Let me put some margarine and sugar on our LOVE!
JESUS CHRISSSSSSSSSSSSSSSSSSSSST!


I wish people would stop starting off stories with, “So then this happened.”

I give no less than thrice of a fuck what happened.  Get out of my face.

Why don’t I have any friends?


I eat Screech and crap Slater

Even my shit turns spaghetti-armed Jews into thuggish — yet friendly — Latino rapscallions.

Now, how about that?  Why, isn’t that something?

It seems like, from day to day, hour to hour, even minute to minute, I feel simultaneously powerful and impotent, beautiful and hideous, constipated and still my guts retch and wrench with a foaming sea of diarrhea.  I could go off at any moment, but my show’s on, so I can’t leave the house.

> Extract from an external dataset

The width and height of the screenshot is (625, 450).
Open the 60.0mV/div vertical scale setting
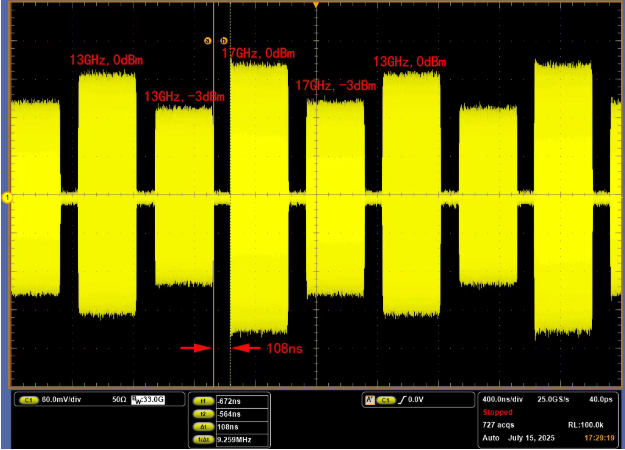pyautogui.click(x=61, y=399)
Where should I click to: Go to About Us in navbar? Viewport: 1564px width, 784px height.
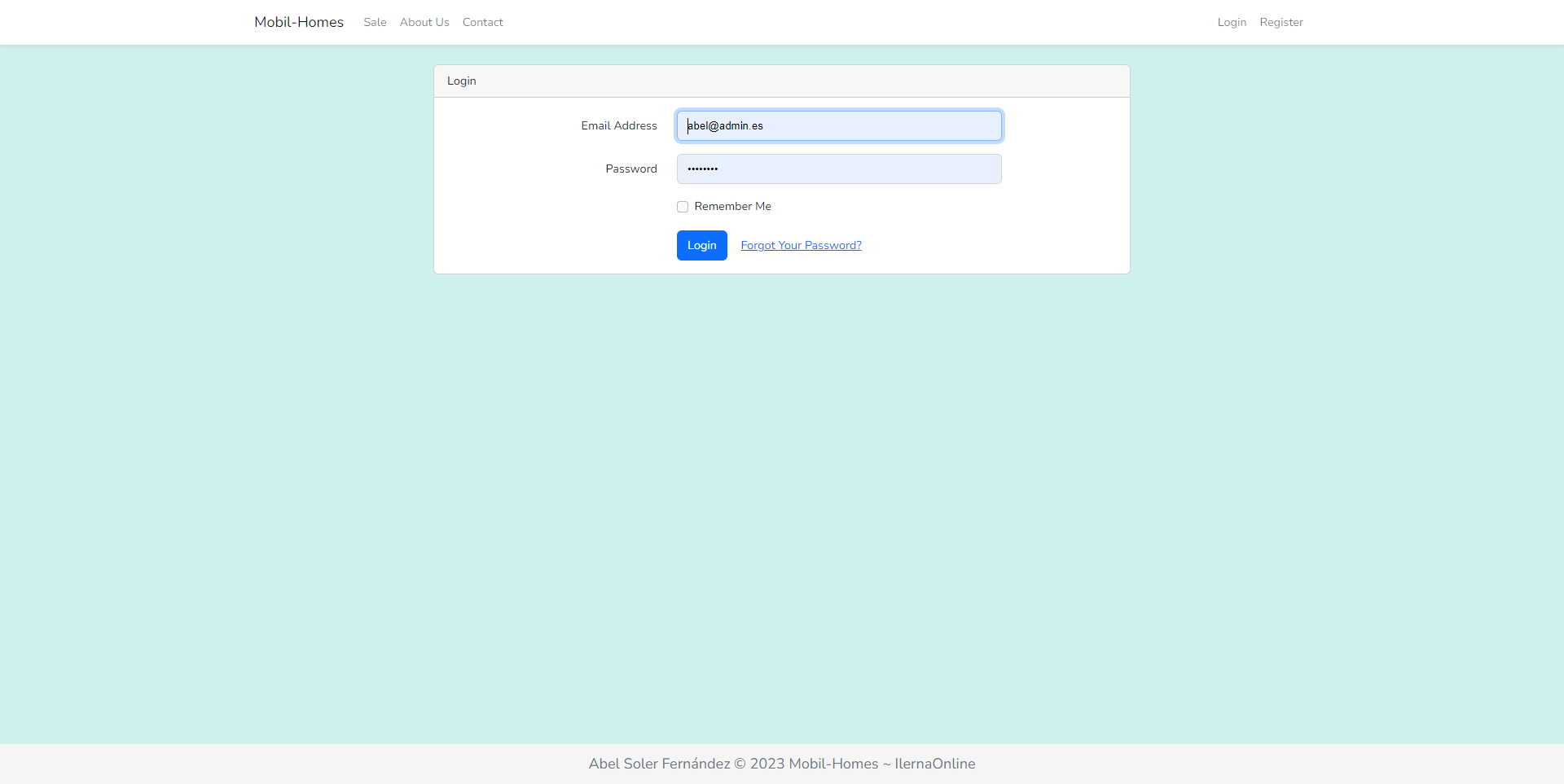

Try sleeping at night with that.

In the immortal words of Peggy Gravel, “Don’t tell me I don’t know what Vietnam is!”

Wow, they really broke the mold when they made old Hobart Sloms.

Fly me to the moon, and let me play among the stars, even though playing around some stars would burn my goddamned limbs off instantaneously.  It does sound fun, though.

Sick unto death.

Yours,

Hobart Sloms


Shower me in spam

Finally got a comment on one of my blog posts.  Thank God I know where I can buy Celebrex now.  A writer writes, always!